Former Little Mix star Jesy Nelson has delivered an emotional and urgent plea for change after revealing her eight-month-old twin daughters have been diagnosed with a severe genetic condition.
The Devastating Diagnosis
Appearing on ITV's This Morning on Wednesday, Nelson shared that her twins, Ocean Jade and Story Monroe, have Spinal Muscular Atrophy Type 1 (SMA1). The genetic neuromuscular disease causes progressive muscle weakness and wasting due to the loss of motor neurons. Doctors from Great Ormond Street Hospital have advised that, because the diagnosis was not made at birth, the girls are likely never to walk or regain full neck strength.
"That is the part that frustrates me the most," an emotional Nelson told hosts Ben Shephard and Cat Deeley. "I knew and saw all of the signs before I knew what SMA was. I potentially could have saved their legs. I don't think I'll ever be able to get over or accept it."
Missed Early Symptoms
Nelson and her partner, Zion, first noticed symptoms such as the twins' bowed 'frog' legs and unusual belly breathing. However, they were repeatedly reassured by health visitors and GPs that, as premature babies, the twins might simply be delayed in reaching milestones.
"It was my mum Janice who first pointed out something was wrong," Jesy explained. She admitted it was "alarming" when healthcare professionals said the babies were fine, only for her mother to observe, "they don't move their legs the way they should be moving." Nelson initially dismissed it as her mother being a "worrier," but soon noticed the leg movements decreasing until they stopped altogether.
She played a poignant video from the twins' first month, showing the rapid loss of leg movement. "That's how quick it is," she said, her voice breaking. "That is why it's so important and vital to get treatment from birth."

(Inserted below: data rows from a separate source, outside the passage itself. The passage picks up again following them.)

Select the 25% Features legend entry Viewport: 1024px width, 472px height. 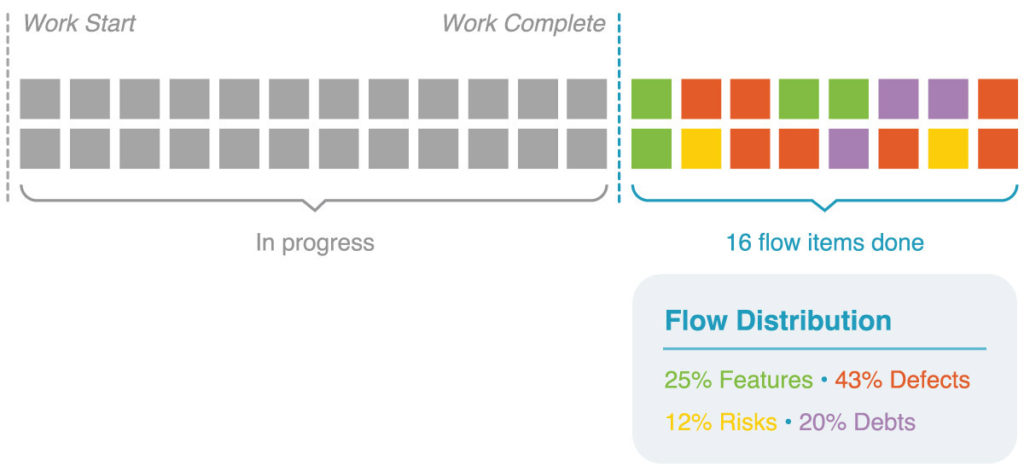coord(739,380)
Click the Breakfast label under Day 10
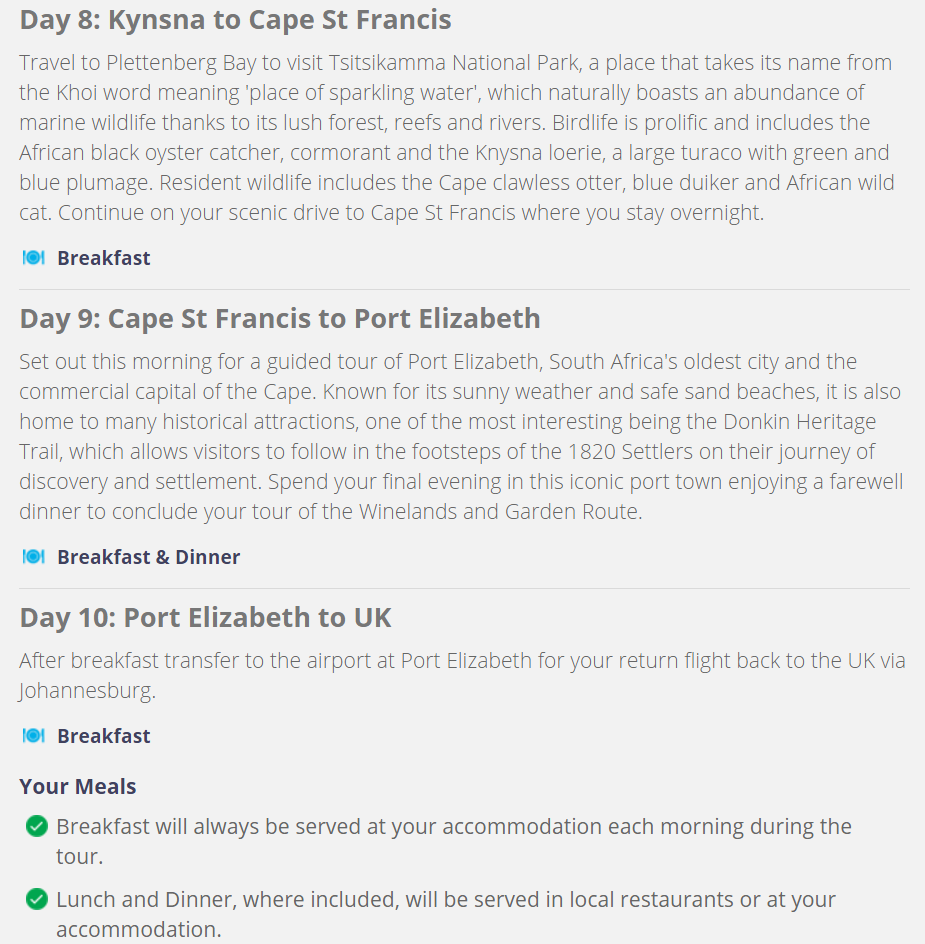Image resolution: width=925 pixels, height=944 pixels. (x=104, y=736)
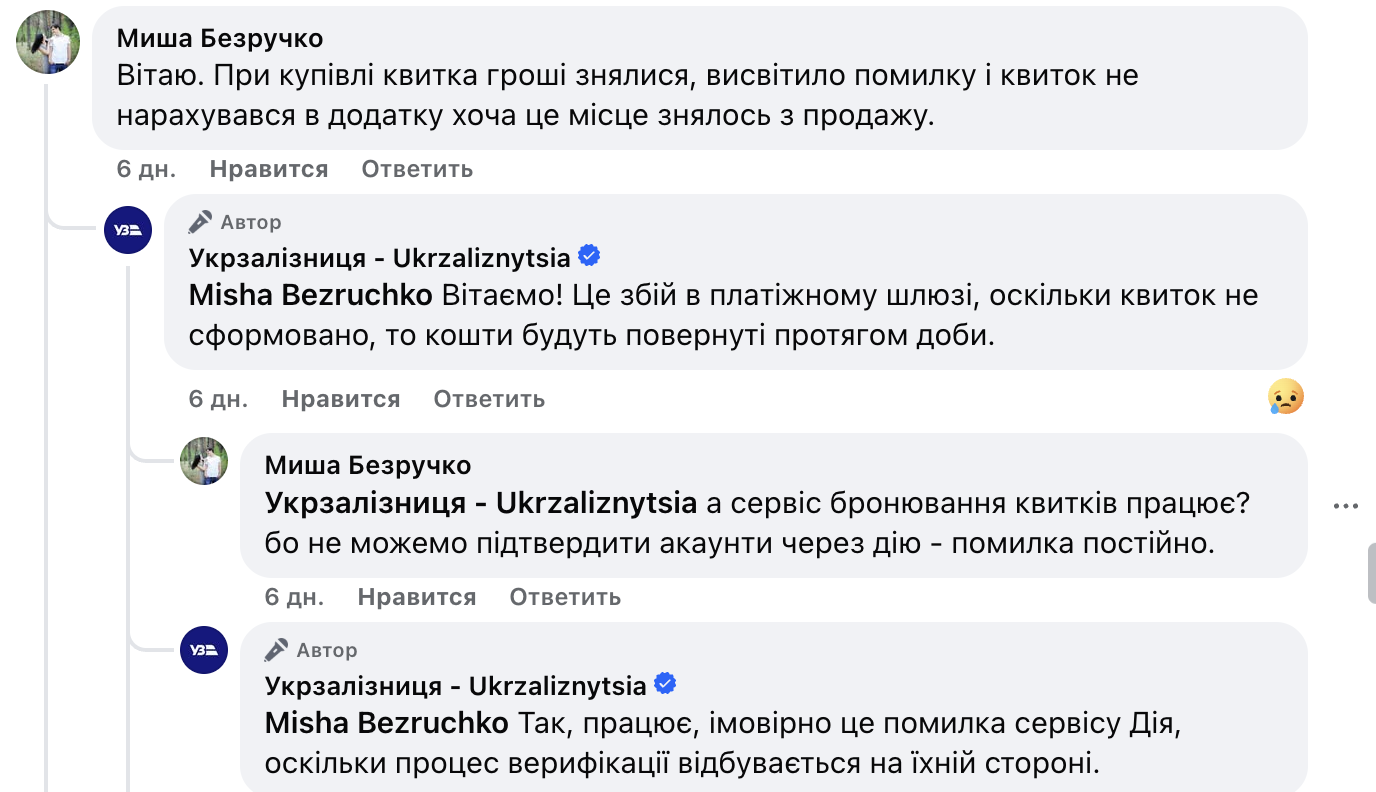Click the blue verified badge in first Ukrzaliznytsia reply
1376x792 pixels.
point(590,257)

A Fight for Newborn Screening
The crux of Nelson's anguish lies in the fact that if SMA1 is treated pre-symptomatically, at or near birth, the disease can be largely prevented. Many children who receive early intervention develop with minimal or no symptoms.
"When you know there is something that can be done about it and it is life-changing for your child, that's the bit that I cannot accept," she stated.
Now, the singer is channelling her pain into action. She has launched a petition to make newborn screening for SMA standard in the UK. "All I can do is try my best and make change," she declared, stating she is "determined and ready to fight" for the policy to be approved.
Breaking down during the interview, she was comforted by Cat Deeley as she confessed, "I just want to be their mum, I don't want to be a nurse." Her powerful interview underscores a critical gap in UK healthcare and a mother's resolve to ensure other families avoid the same heartbreak.